In it, we made the general argument that, especially in the biblical tradition shared both by Jews and Christians, God’s creation is not made for human beings. On the contrary, in the first chapter of the Bible’s first book, Genesis, God pronounces multiple aspects of creation “good” in themselves before human beings are even created.
Nearly all theologians now agree that the biblical dominion God has given human beings over creation is not a license to use and dominate, but rather a command to be caretakers and stewards.
We are akin to viceroys ruling on behalf of a sovereign and according to that sovereign’s wishes. God, sovereign of the universe, reveals through Scripture a design for what theologians call a “peaceable kingdom,” one that includes nonviolent relationships between human beings and nonhuman animals.
And then we applied that general argument to Happy, a 49-year-old pachyderm, who is not a thing for us to confine, use and put on display in a zoo (even in an attempt to produce a good outcome), but rather a particular kind of creature whom God made to flourish.
Happy cannot flourish as this kind of creature while captive in the Bronx Zoo. She would be significantly better able to become the kind of creature God made her to be in a sanctuary.
Nonhuman animals like Happy have been created to fit into a particular place within the order of God’s creation, an order that human beings are bound to respect.
While waiting for the legal process surrounding Happy’s fate to unfold, I got an email from the chair of a special committee of the National Academy of Sciences asking for my views as a Catholic moral theologian on whether certain biomedical research being considered on nonhuman animals was morally acceptable.
In light of the terrible toll neurological diseases such as dementia have taken (a toll on which the pandemic has shone a spotlight), researchers are eager to find something, anything, that could lead to our defeating them. But one significant proposal being put forward — growing human neurological tissue in nonhuman animals to better study the human disease model — goes a step too far.

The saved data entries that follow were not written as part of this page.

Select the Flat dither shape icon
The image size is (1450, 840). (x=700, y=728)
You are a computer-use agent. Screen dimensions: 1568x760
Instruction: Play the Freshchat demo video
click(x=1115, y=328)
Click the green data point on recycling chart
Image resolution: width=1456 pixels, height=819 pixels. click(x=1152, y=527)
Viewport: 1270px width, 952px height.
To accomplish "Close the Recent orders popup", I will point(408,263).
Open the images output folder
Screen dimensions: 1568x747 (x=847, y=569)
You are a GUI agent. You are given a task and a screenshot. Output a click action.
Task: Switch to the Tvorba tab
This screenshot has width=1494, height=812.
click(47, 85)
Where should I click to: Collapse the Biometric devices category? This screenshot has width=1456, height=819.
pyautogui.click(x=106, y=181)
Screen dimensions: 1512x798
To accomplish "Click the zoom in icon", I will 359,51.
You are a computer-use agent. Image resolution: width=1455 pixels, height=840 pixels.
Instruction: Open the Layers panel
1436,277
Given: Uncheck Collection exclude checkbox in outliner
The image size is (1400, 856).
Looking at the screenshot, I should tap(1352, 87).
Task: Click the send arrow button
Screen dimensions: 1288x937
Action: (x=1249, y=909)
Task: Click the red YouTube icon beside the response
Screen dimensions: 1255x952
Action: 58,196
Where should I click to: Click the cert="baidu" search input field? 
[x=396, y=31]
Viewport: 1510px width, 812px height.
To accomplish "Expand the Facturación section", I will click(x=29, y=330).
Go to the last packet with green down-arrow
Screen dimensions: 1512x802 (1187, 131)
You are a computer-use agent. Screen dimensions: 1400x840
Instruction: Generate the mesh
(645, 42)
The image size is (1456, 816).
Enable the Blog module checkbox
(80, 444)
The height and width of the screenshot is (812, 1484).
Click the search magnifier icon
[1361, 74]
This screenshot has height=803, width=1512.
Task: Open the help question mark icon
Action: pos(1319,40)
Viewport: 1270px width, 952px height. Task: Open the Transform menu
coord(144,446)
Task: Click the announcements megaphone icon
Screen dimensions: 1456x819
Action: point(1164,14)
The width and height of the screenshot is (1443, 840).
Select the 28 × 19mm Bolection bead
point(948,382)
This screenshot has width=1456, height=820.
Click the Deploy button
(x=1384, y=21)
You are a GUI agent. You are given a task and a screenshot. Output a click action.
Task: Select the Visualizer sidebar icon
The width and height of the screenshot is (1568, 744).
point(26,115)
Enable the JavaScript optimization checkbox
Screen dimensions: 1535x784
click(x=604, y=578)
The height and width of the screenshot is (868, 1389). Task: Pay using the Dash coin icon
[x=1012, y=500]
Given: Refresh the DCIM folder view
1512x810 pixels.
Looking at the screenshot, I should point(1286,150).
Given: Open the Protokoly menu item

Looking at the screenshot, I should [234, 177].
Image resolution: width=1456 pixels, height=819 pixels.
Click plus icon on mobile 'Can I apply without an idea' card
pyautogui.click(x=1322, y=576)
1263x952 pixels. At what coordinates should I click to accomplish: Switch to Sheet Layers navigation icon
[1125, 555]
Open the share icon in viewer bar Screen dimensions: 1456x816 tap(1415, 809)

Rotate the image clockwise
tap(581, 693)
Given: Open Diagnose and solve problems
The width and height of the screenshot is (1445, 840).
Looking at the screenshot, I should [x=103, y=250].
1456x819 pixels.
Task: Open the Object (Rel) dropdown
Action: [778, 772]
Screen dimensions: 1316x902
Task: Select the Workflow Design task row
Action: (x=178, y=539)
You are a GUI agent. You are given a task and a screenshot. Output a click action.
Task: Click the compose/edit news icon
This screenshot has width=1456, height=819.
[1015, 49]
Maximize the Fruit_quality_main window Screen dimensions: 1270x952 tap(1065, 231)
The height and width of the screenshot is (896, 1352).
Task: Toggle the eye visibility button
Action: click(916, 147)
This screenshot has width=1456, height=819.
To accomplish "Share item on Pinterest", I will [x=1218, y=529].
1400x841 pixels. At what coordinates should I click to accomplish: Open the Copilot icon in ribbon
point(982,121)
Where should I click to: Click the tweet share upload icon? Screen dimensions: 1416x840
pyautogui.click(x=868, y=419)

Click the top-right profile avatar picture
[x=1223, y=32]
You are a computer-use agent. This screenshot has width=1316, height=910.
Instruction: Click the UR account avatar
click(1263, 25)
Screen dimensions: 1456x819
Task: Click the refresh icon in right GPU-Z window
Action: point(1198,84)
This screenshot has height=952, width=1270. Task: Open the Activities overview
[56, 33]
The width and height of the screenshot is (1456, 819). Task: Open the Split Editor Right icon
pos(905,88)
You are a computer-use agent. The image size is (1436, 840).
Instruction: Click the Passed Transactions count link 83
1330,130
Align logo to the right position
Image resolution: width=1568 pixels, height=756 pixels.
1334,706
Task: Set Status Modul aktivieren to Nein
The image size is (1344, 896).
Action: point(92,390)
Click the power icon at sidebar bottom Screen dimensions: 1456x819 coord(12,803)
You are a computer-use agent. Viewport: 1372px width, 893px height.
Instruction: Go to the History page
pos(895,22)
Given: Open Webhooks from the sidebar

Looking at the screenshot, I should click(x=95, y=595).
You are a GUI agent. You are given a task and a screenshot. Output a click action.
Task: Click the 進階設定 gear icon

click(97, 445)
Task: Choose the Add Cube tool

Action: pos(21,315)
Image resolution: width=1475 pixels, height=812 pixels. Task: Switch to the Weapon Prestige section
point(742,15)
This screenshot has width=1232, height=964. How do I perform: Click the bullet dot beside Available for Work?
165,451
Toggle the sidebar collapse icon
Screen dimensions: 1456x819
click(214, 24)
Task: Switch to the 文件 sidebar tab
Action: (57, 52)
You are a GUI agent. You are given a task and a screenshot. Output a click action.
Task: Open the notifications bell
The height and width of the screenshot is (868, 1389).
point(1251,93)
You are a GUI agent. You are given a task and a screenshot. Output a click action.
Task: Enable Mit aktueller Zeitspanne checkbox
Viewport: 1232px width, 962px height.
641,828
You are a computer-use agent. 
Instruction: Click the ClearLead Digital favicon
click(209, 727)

In a virtual meeting with the National Academy of Sciences’ committee, I argued that the leading voices in animal ethics today — religious and secular — reject the idea that nonhuman animals are mere tools. With their own inherent value quite apart from whatever good might come from our use of them, animals ought to be treated as the kinds of creatures they are. No matter its benefits, research that grows cells in other animals is an obvious violation of our duties.
Whether certain animals have legal rights not to be confined in zoos or whether we will create neuro-hybrids of human and nonhuman animals are big enough issues on their own. But in the end you may simply not care about other species. Whether or not we treat animals as the kinds of creatures God made them to be may not be your thing.
The fate of humans, however, also depends on how we treat animals. There is simply no way we will ever reverse global climate change without dismantling the massive factory-farms that treat animals as “protein units per square foot” rather than as animals with their own inherent dignity. These farms are one of the most significant contributors to global climate change.
If we use them for food at all, humans’ existence requires that we care for animals on smaller farms where they are permitted to live out their lives in accordance with God’s plan.
So, yes, respecting God’s plan for nonhuman animals is more relevant than it has ever been. The very fate of our species depends on it.